As soon as the first needle was activated, the patient told the physiotherapist she felt a large pulse in her chest and slight pain in her left lung area. The physiotherapist told her that was not unusual.

After leaving, the woman felt light headed and began shaking and a few hours later she was in extreme pain on the left side of her chest with difficulty breathing.

The woman called the clinic reporting right ribcage pain with breathing and "pins and needles" in the left arm. She also complained of being short of breath.

The physiotherapist said the woman advised her of her symptoms as being "not shortness of breath but pain on inhalation" and that she complained of "pain in the chest, referred symptoms of 'pins and needles' in the left arm and an inability to take a deep breath".

The physiotherapist considered that symptoms described to her were consistent with the side effects of needling a tight muscle and treating a stiff spinal joint unit with manipulation.

The woman said she told the physiotherapist she felt short of breath and she had to gasp for air as it hurt so much. The woman told the Health and Disability Commission that the physiotherapist told her the symptoms were "normal and it was the muscles tightening back up".

After the phone call, the physiotherapist did some research into acupuncture-induced pneumothorax and sent a text advising the woman to go to the hospital if her symptoms worsened.

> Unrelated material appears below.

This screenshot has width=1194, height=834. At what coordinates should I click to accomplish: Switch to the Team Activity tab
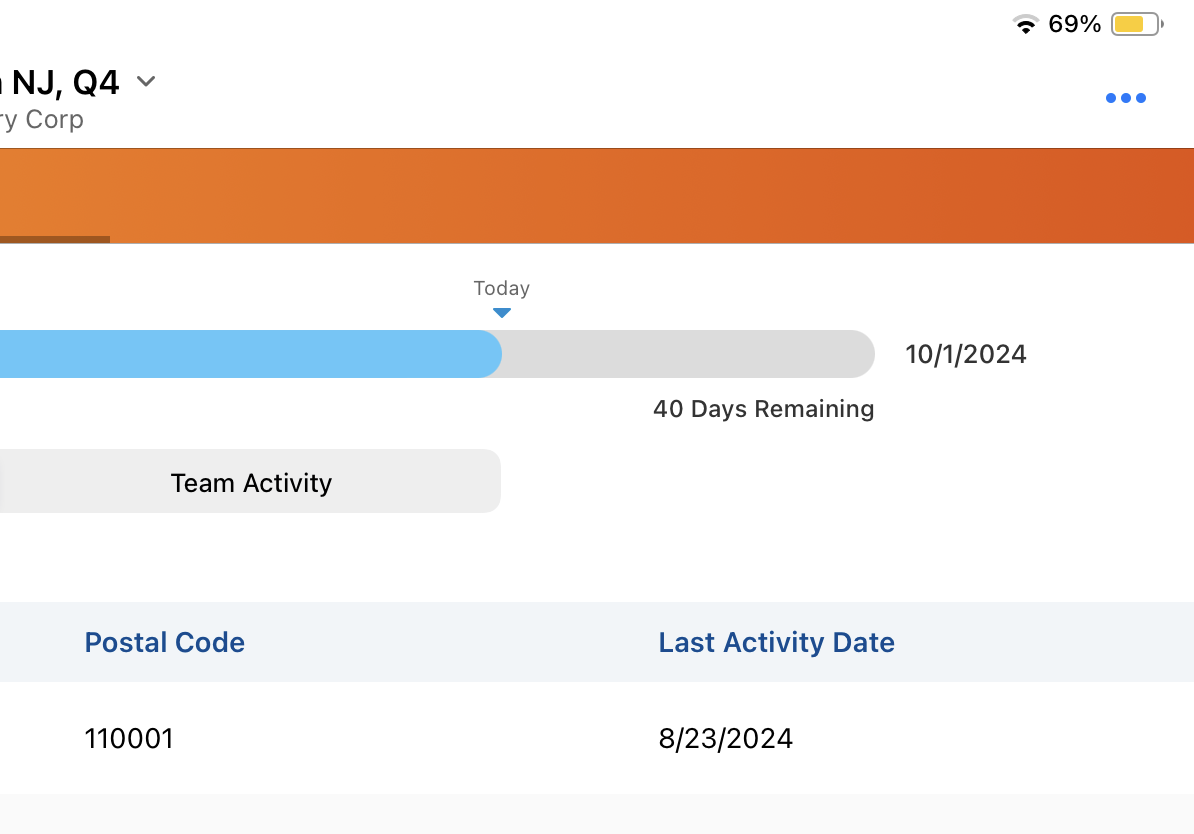click(251, 482)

The woman was already at the hospital when she received the text. Doctors found the woman had a collapsed lung at the site where the acupuncture needle had been placed.


Deputy health and disability commissioner Rose Wall said the physiotherapist was in breach of the Code of Health and Disability Services Consumers' Rights for the care provided to the woman.

Wall said the physiotherapist should have discussed the risk of pneumothorax with the woman, given her information regarding how her scoliosis presented an increased risk and told her what symptoms she might experience and what to do in those circumstances.

"Without that information the woman was not in a position to make an informed choice regarding the acupuncture treatment."

Wall also said the physiotherapist should have immediately recognised the symptoms of a collapsed lung and told her to go to the hospital.

Wall recommended the physiotherapist review her practice and report back to the commission on her learning and undertake further education and training on informed consent.

Wall also considered that there were learnings for the clinic from this situation and recommended that the clinic review its current policies and procedures.